*** Opening Dataset content ***
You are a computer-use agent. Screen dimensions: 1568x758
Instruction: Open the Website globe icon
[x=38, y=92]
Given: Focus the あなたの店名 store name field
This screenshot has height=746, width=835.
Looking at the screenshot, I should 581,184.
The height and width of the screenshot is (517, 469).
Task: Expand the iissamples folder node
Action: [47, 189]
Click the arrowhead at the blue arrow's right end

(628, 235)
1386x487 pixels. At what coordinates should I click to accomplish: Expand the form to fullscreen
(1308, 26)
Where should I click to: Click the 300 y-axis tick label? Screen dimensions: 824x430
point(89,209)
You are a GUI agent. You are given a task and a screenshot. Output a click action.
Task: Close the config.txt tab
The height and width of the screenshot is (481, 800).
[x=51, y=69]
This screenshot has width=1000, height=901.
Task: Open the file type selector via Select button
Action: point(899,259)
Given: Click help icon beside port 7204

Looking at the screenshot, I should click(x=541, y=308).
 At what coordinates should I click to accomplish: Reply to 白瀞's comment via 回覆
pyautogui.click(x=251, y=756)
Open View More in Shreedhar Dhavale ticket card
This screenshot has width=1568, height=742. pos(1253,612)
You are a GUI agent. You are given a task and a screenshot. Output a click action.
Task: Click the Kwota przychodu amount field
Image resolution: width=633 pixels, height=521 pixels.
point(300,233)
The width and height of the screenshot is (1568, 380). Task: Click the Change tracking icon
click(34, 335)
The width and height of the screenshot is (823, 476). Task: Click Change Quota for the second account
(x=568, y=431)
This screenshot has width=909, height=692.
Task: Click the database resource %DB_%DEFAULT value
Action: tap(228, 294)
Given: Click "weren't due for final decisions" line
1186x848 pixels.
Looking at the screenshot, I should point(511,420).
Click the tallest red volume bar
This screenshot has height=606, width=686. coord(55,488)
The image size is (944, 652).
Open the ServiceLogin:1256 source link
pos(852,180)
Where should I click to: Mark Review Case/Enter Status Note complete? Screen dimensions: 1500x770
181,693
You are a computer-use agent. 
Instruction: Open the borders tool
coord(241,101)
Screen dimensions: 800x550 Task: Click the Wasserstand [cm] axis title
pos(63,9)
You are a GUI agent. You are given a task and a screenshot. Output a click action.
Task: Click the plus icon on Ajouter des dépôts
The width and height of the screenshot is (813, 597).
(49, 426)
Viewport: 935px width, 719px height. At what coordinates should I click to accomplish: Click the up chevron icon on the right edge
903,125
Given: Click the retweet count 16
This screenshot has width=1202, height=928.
*** Closing Dataset content ***
◆ **Instructions to follow**: An identical copy of the preceding records should be returned.

◆ **Response**:
You are a computer-use agent. Screen dimensions: 1568x758
Instruction: Open the Website globe icon
[x=38, y=92]
Given: Focus the あなたの店名 store name field
This screenshot has height=746, width=835.
Looking at the screenshot, I should 581,184.
The height and width of the screenshot is (517, 469).
Task: Expand the iissamples folder node
Action: [47, 189]
Click the arrowhead at the blue arrow's right end

(628, 235)
1386x487 pixels. At what coordinates should I click to accomplish: Expand the form to fullscreen
(1308, 26)
Where should I click to: Click the 300 y-axis tick label? Screen dimensions: 824x430
point(89,209)
You are a GUI agent. You are given a task and a screenshot. Output a click action.
Task: Close the config.txt tab
The height and width of the screenshot is (481, 800).
[x=51, y=69]
This screenshot has width=1000, height=901.
Task: Open the file type selector via Select button
Action: point(899,259)
Given: Click help icon beside port 7204

Looking at the screenshot, I should click(x=541, y=308).
 At what coordinates should I click to accomplish: Reply to 白瀞's comment via 回覆
pyautogui.click(x=251, y=756)
Open View More in Shreedhar Dhavale ticket card
This screenshot has width=1568, height=742. pos(1253,612)
You are a GUI agent. You are given a task and a screenshot. Output a click action.
Task: Click the Kwota przychodu amount field
Image resolution: width=633 pixels, height=521 pixels.
point(300,233)
The width and height of the screenshot is (1568, 380). Task: Click the Change tracking icon
click(34, 335)
The width and height of the screenshot is (823, 476). Task: Click Change Quota for the second account
(x=568, y=431)
This screenshot has width=909, height=692.
Task: Click the database resource %DB_%DEFAULT value
Action: tap(228, 294)
Given: Click "weren't due for final decisions" line
1186x848 pixels.
Looking at the screenshot, I should point(511,420).
Click the tallest red volume bar
This screenshot has height=606, width=686. coord(55,488)
The image size is (944, 652).
Open the ServiceLogin:1256 source link
pos(852,180)
Where should I click to: Mark Review Case/Enter Status Note complete? Screen dimensions: 1500x770
181,693
You are a computer-use agent. 
Instruction: Open the borders tool
coord(241,101)
Screen dimensions: 800x550 Task: Click the Wasserstand [cm] axis title
pos(63,9)
You are a GUI agent. You are given a task and a screenshot. Output a click action.
Task: Click the plus icon on Ajouter des dépôts
The width and height of the screenshot is (813, 597).
(49, 426)
Viewport: 935px width, 719px height. At what coordinates should I click to accomplish: Click the up chevron icon on the right edge
903,125
Given: Click the retweet count 16
This screenshot has width=1202, height=928.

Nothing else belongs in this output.